Is it useful to expose the platform differences?  The current
imp.load_dynamic() should suffice.
This comes up several times throughout this message, and in some off-list
mail Guido and I have exchanged. Namely, "should dynamic loading be part
of the core, or performed via a module?"

I would rather see it become a module, rather than inside the core
(despite the fact that the module would have to be compiled into the
interpreter). I believe this provides more flexibility for people looking
to replace/augment/update/fix dynamic loading on various architectures.
Rather than changing the core, a person can just drop in another module.
The isolation between the core and modules is nicer, aesthetically, to me.

The modules would also be exposing Just Another Importer Function, rather
than a specialized API in the builtin imp module. Also note that it is
easier to keep a module *out* of a Python-based application, than it is to
yank functions out of the core of Python. Frozen apps, embedded apps, etc
could easily leave out dynamic loading.

Are there strict advantages? Not any that I can think of right now (beyond
a bit of ease-of-use mentioned above). It just feels better to me.
...
...
...
...
- sys.path and sys.modules should still exist; sys.path might
have a slightly different meaning
I would suggest that both retain their *exact* meaning. We introduce
sys.importers -- a list of importers to check, in sequence. The first
importer on that list uses sys.path to look for and load modules. The
second importer loads builtins and frozen code (i.e. modules not on
sys.path).
This is looking like the redesign I was looking for.  (Note that
imputil's current chaining is not good since it's impossible to remove
or reorder importers, which I think is a required feature; an explicit
list would solve this.)
The chaining is an aspect of the current, singular import hook that Python
uses. In the past, I've suggested the installation of a "manager" that
maintains a list. sys.importers is similar in practice.

Note that this Manager would be present with the sys.set_import_hook()
scheme, while the Manager is implied if the core scans sys.importers.
...
Actually, the order is the other way around, but by now you should
know that.  It makes sense to have separate ones for builtin and
frozen modules -- these have nothing in common.
Yes, JimA pointed this out. The latest imputil has corrected this.

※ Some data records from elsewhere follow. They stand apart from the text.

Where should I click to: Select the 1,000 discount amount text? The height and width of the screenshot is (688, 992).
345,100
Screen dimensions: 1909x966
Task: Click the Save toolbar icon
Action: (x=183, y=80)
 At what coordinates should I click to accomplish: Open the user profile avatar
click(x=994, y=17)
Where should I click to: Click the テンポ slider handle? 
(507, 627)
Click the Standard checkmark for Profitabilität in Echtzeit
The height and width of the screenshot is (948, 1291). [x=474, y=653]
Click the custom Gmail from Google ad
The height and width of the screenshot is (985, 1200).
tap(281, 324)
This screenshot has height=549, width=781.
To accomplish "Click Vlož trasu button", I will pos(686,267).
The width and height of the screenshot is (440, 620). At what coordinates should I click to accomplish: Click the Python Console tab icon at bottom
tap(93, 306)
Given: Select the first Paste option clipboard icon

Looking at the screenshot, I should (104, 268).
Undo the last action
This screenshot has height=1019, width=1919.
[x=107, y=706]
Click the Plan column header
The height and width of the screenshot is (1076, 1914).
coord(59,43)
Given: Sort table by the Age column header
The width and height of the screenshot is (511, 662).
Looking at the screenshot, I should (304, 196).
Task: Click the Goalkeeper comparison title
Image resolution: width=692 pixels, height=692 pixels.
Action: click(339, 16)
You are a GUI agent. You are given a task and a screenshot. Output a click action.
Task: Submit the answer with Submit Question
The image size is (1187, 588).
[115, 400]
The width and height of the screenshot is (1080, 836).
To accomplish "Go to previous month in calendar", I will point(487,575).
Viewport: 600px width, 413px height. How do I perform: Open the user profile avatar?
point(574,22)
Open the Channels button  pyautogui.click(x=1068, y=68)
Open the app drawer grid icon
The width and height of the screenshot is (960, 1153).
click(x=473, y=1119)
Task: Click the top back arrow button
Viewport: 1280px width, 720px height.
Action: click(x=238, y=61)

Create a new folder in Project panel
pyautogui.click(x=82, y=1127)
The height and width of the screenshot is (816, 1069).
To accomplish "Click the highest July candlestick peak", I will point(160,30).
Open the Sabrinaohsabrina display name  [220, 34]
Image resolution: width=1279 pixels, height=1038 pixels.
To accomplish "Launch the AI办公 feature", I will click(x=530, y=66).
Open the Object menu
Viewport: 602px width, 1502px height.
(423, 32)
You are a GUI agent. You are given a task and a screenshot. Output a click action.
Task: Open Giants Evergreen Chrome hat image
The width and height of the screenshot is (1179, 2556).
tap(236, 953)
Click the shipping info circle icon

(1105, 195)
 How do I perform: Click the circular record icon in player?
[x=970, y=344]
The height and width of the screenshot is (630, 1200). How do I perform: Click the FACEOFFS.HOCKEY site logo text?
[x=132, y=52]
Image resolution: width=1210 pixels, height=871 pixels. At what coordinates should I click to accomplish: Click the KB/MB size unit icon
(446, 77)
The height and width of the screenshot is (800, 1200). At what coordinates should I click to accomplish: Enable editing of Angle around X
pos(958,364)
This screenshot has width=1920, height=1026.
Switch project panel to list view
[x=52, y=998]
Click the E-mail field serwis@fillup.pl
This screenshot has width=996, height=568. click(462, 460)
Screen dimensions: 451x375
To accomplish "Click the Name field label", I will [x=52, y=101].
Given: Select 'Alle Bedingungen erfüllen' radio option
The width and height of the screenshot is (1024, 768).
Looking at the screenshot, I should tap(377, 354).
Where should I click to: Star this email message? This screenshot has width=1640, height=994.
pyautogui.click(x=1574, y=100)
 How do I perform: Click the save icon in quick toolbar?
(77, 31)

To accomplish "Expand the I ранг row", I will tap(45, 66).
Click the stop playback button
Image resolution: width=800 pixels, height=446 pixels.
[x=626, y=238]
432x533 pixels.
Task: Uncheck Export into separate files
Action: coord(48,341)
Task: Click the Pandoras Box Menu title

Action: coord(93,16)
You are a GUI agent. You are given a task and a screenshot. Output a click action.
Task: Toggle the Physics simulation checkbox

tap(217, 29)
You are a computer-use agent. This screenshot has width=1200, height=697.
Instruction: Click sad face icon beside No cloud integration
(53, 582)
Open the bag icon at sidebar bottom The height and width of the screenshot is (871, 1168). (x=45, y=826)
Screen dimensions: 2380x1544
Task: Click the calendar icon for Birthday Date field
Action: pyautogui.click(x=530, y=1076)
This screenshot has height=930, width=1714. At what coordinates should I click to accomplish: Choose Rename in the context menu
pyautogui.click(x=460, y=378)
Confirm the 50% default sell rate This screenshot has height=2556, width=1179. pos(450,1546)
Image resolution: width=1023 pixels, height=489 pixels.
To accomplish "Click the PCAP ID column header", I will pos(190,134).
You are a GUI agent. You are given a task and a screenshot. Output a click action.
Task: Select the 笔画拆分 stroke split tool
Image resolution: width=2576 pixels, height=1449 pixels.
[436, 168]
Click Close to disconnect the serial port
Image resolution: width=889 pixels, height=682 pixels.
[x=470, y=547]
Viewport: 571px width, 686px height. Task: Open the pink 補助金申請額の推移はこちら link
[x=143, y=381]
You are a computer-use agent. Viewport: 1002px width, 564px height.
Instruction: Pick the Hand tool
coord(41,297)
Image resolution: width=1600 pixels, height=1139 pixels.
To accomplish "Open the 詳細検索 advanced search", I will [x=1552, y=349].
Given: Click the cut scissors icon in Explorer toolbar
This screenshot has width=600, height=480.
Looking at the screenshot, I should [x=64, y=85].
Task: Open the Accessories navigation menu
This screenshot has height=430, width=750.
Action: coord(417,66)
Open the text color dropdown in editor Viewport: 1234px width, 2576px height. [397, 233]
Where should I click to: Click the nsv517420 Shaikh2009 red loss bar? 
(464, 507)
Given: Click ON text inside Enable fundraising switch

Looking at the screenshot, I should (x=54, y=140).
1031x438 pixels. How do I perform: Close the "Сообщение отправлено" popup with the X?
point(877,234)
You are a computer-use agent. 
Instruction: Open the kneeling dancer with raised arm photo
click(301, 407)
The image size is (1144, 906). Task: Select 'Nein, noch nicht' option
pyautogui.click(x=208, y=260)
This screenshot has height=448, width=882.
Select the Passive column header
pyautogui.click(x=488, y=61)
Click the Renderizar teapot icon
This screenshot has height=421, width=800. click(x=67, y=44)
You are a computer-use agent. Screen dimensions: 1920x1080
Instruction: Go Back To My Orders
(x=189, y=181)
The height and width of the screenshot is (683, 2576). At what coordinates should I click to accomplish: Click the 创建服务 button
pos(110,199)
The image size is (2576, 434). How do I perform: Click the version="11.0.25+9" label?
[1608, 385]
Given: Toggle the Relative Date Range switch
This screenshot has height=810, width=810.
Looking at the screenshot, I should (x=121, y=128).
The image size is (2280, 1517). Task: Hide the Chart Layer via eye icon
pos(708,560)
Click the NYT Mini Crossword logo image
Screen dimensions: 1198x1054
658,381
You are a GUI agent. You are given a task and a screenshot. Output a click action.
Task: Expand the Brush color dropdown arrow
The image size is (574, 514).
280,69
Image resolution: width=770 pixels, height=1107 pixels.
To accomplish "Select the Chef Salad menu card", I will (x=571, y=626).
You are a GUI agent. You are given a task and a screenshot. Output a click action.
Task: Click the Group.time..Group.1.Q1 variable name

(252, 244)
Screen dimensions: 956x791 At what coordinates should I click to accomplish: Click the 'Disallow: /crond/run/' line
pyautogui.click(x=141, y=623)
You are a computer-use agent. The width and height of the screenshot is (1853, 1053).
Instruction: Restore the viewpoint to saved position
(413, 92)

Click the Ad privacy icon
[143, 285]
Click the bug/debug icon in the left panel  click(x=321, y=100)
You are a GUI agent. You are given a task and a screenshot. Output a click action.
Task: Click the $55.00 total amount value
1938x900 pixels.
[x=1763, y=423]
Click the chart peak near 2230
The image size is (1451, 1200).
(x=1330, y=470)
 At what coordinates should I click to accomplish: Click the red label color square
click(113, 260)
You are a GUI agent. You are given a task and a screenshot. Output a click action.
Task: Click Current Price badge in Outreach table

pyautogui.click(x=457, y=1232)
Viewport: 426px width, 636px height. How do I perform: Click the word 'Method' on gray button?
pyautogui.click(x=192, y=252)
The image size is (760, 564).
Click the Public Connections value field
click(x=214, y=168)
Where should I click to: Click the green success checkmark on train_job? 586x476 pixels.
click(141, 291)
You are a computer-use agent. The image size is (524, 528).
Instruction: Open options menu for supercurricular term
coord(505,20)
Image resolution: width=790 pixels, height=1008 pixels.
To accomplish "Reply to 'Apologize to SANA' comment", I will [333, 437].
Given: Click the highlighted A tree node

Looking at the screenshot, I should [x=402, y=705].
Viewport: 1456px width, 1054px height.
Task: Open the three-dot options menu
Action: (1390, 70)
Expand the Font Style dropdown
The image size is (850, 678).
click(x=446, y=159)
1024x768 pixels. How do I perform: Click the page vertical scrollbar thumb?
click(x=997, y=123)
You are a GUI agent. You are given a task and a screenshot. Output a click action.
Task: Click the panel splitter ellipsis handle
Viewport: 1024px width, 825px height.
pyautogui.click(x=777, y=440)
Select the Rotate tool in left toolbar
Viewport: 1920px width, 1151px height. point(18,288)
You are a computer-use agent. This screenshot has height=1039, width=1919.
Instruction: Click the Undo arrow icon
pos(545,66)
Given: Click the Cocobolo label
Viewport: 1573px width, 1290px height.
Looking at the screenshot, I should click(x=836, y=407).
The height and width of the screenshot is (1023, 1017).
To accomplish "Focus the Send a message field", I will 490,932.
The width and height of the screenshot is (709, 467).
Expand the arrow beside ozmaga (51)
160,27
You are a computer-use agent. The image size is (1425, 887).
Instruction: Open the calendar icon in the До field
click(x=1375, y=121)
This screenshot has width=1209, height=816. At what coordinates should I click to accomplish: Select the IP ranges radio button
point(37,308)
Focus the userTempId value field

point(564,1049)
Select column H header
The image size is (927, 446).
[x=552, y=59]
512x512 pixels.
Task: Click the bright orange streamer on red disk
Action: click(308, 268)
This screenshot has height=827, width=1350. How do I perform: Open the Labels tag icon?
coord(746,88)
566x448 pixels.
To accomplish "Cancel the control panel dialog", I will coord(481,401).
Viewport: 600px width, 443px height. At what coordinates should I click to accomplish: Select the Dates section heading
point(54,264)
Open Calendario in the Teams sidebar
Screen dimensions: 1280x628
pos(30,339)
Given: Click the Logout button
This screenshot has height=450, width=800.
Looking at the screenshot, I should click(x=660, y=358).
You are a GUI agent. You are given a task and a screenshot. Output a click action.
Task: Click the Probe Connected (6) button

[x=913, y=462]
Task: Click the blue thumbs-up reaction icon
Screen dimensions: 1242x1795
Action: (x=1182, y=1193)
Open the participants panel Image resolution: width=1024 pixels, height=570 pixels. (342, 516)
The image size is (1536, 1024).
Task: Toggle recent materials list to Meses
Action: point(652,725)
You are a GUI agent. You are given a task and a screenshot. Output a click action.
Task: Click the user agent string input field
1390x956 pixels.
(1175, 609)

I combined the builtin and frozen Importers because they were just so
similar. I didn't want to iterate over two Importers when a single one
sufficed quite well.

*shrug* Could go either way, really.
...
There's another issue, which isn't directly addressed by imputil,
although with clever use of inheritance it might be doable.  I'd like
more support for this however.  Quite orthogonally to the issue of
having separate importers, I might want to recognize new extensions.
Correct: while imputil doesn't address this, the standard/default Importer
classes *definitely* can.
...
...
the directory/directories with .isl files are placed.)  This requires
an ugly modification to the _fs_import() function.  (Which should have
been a method, by the way, to make overriding it in a subclass of
PathImporter easier!)
I yanked that code out of the DirectoryImporter so that the PathImporter
could use it. I could see a reorg that creates a FileSystemImporter that
defines the method, and the other two just subclass from that.
...
I've been thinking here along the lines of a strategy where the
standard importer (the one that walks sys.path) has a set of hooks
that define various things it could look for, e.g. .py files, .pyc
files, .so or .dll files.  This list of hooks could be changed to
support looking for .isl files.
Agreed. It should be easy to have a mapping of extension to handler.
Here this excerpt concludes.